Then there is the Church of the Elder son, or the judgmental church. These churches are focused on being right. It is easy to be trapped by this type of personality. They have a holiness aspect that do the right things and say the right words. They can become very legalistic and those outside of their community are not acceptable. They have rigid standards for membership and if you have failed you are often shamed. These churches do not do wrong in their eyes, if you do not agree then you must leave. Often times this idea provide the fuel for rebellion.

Then there is the repentant church. A repentant church is one that recognizes that they are an assembly of humans that often times can be caught up. They seek the spirit of God to direct their paths and they move forward with confidence. The repentant church is filled with grace because they know they have been given grace. They embrace a hope for the future instead of dwelling on the failings of the past. They see a hurting person and they open their arms to them, they accept them into the community and gently encourage them to change, instead of focusing on the errors. They do not judge but they allow the consequences of past actions to play though while they walk along side them carrying them into the celebration of the lost being found and the dead coming to life.

Which church are we?  In many cases the story of Christianity has been a bipolar guilt driven church. The guilt driven church can control the masses by offering an escape from the wrath of God. We have preached the sacrifice of Christ to appease the wrath of an angry father. Within this framework lives can change yet many are left in the exact place they were little or no change, grace and love are not fruit in their lives because all they have experienced is a substitution their life for that of Christ. This is not the total gospel. Jesus did not preach substitutionary atonement but the Kingdom of God being at hand.

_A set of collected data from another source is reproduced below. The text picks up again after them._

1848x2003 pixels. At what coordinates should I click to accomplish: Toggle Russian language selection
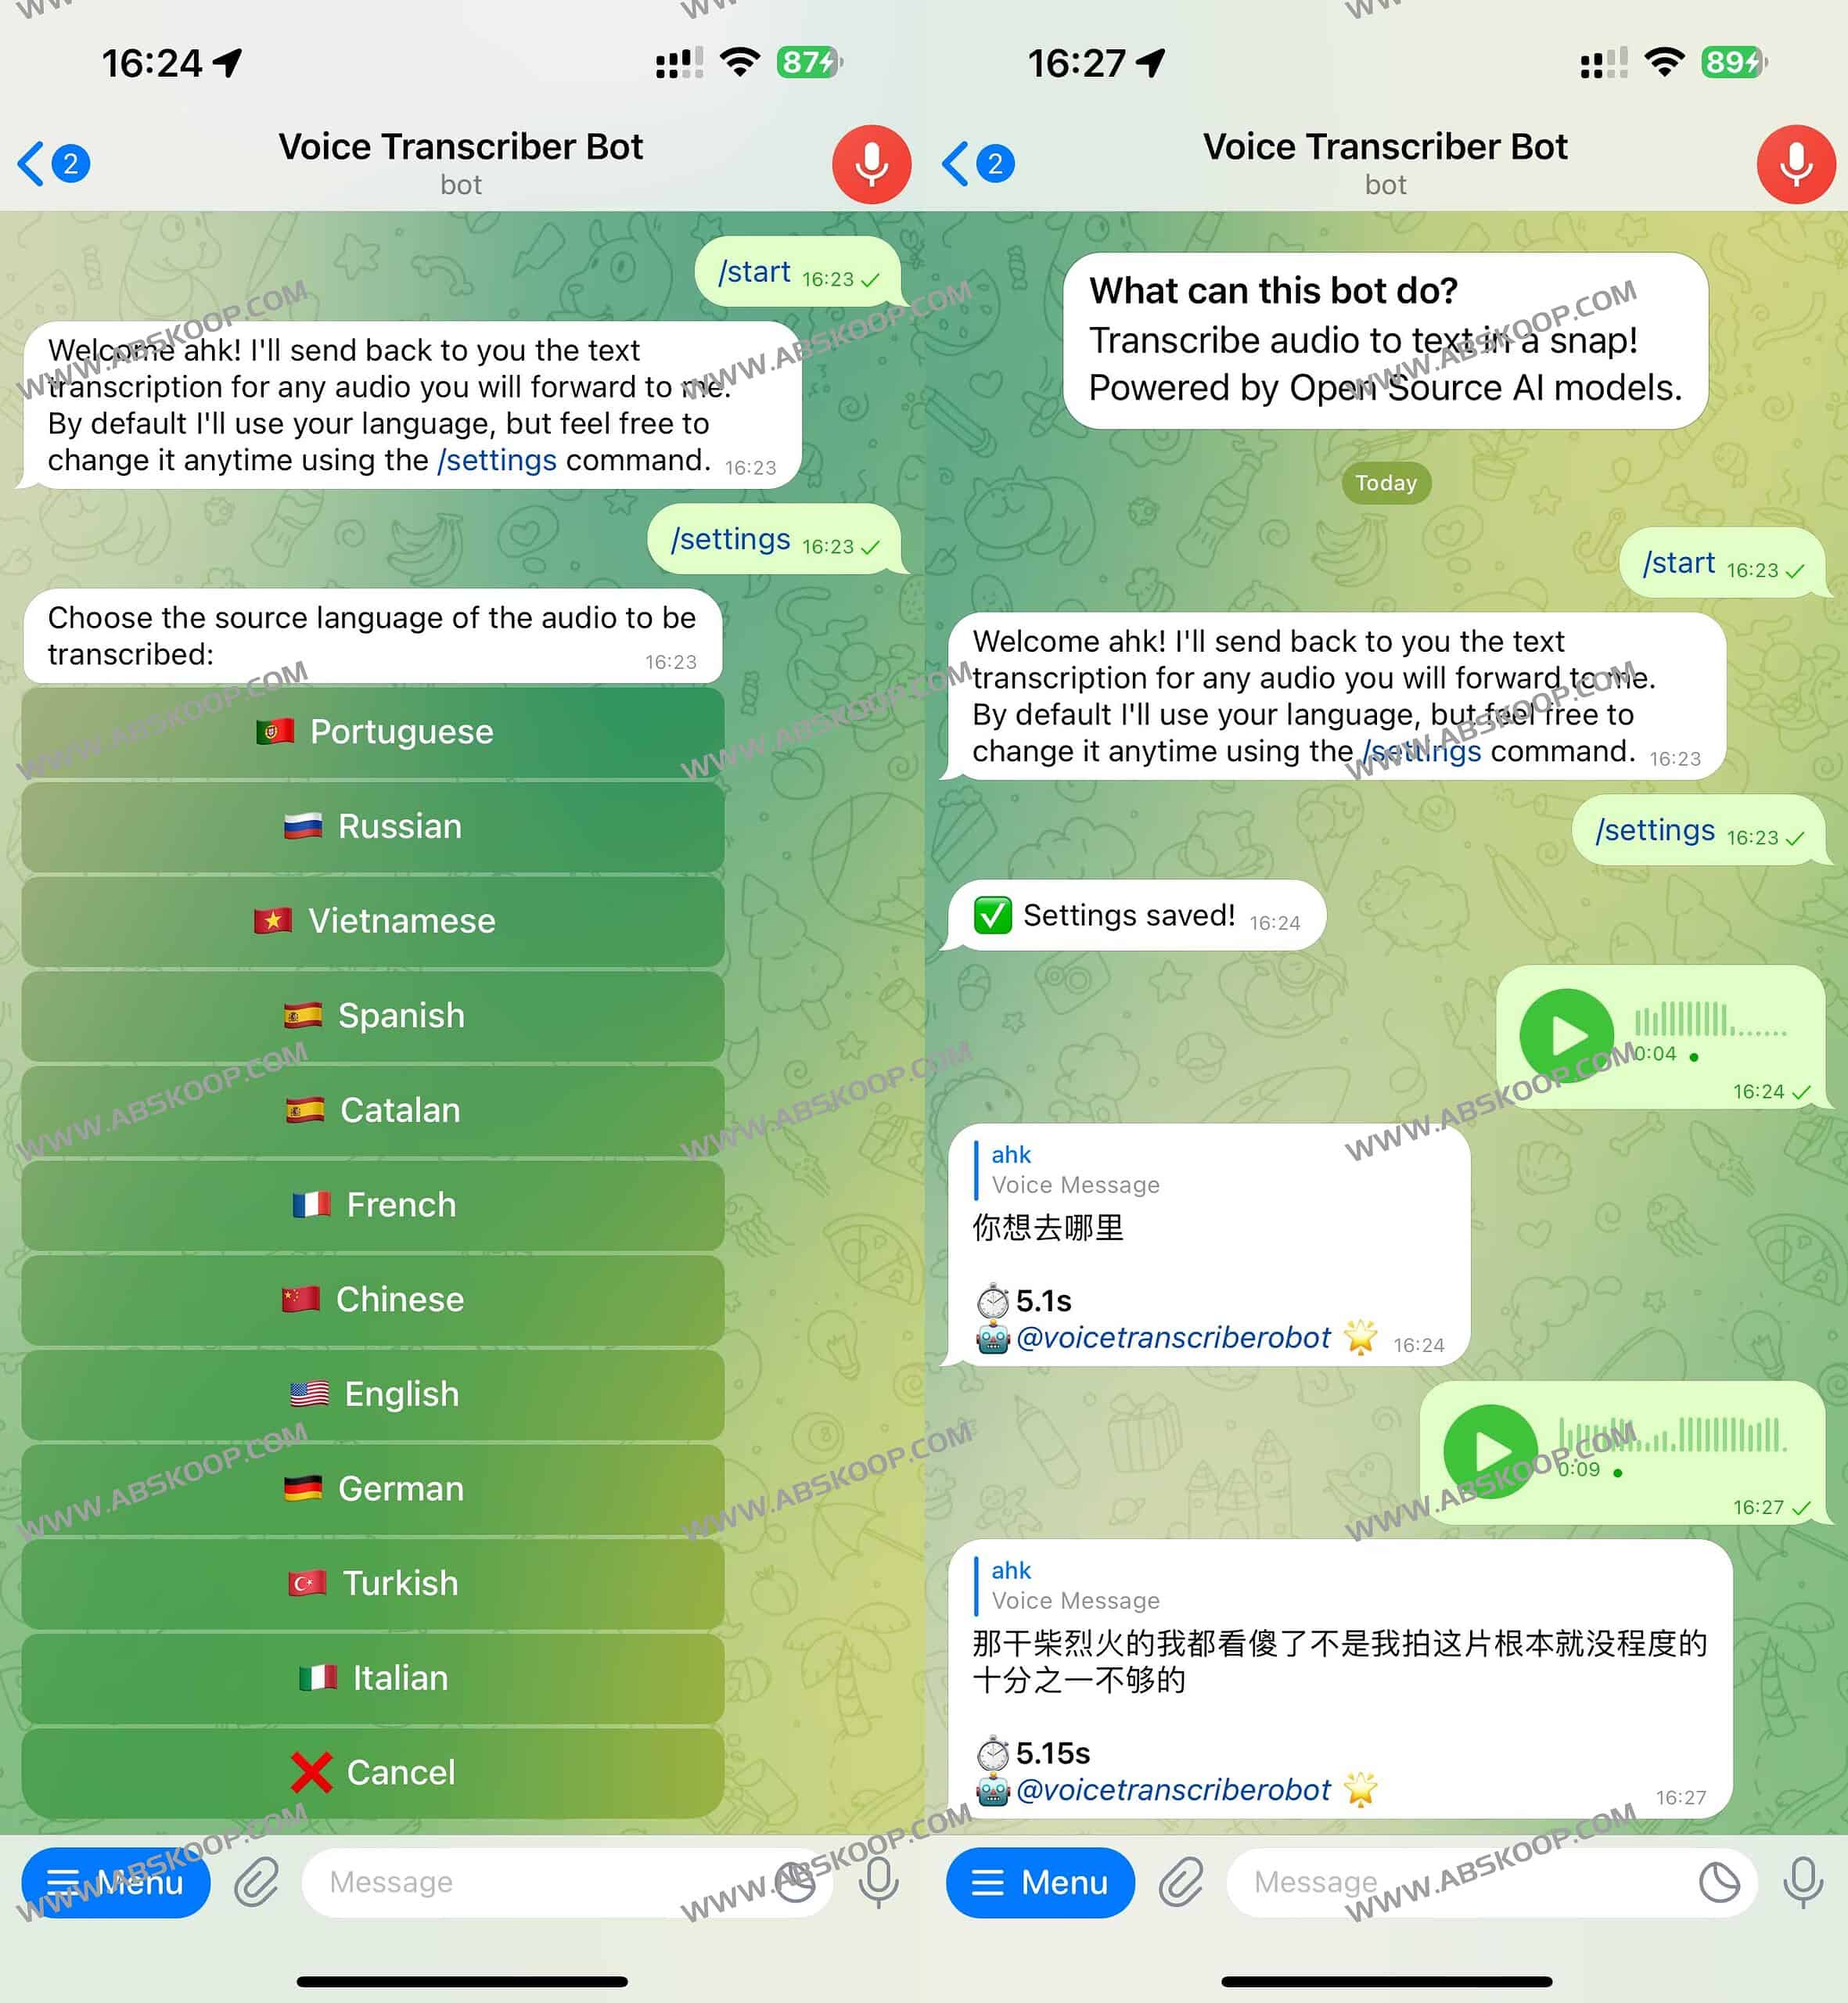click(x=372, y=825)
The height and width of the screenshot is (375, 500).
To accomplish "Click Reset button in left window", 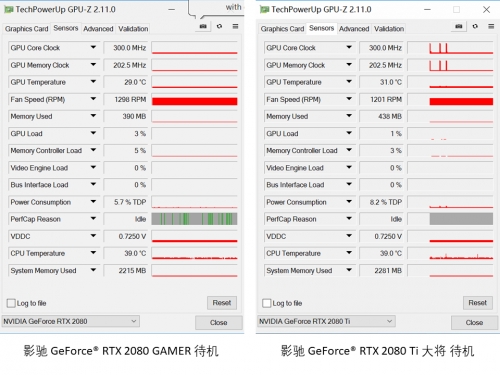I will point(222,303).
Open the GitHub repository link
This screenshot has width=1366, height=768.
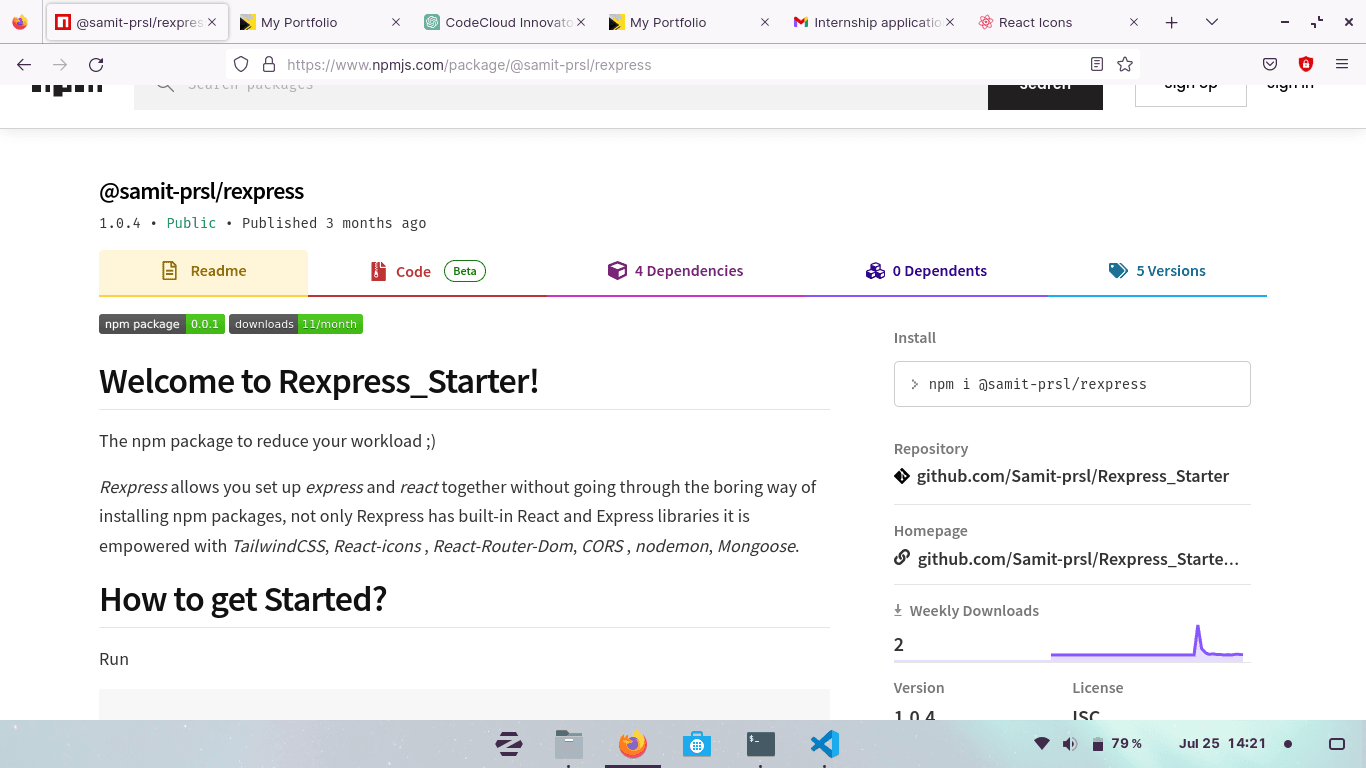pyautogui.click(x=1072, y=476)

The rebellious church and judgmental church also leaves the community without. Those driven away from the judgmental church either flee completely or they enter rebellion. People begin living a life of hypocrisy. It promotes social changes and moral legislation but it also divides people into the haves and the have-nots. They may change lives today but ultimately leave the spirit longing for relationship. This social gospel was something that Jesus promoted but it was not the totality of his message. Jesus calls us to abide with him, and in that abiding we will be more than servants but friends of God.

Both sons in the parable are products of the misguided ideologies the truth of the gospel is not found in the control of the guilty conscience or the social engineering of a culture. It is found in the grace and turning of the rebellious into a community. It is found in the turning of the judgmental to the forgiving accepting community. Do not hear incorrectly there is only one way the way of Christ. Jesus preached a total change, a turning of the mind, body, and spirit. This total change is one built on grace, forgiveness, redemption, and discipline.

The father ran to greet the rebellious younger son and in the same day he offered the same grace to the rebellious elder son. The elder often forgotten son has all the abundance of the father around him, yet unwilling to join in. Both sons are equally rebellious, both have equally fallen short of the blessing and joy that the father has to offer. We are often more like that elder son than the younger. Our rebellion is not in the form of out right immorality, but it is just as dangerous. We stand in the doorway holding onto our devotion as being good enough yet we keep ourselves from experiencing the joy of the heavenly celebration.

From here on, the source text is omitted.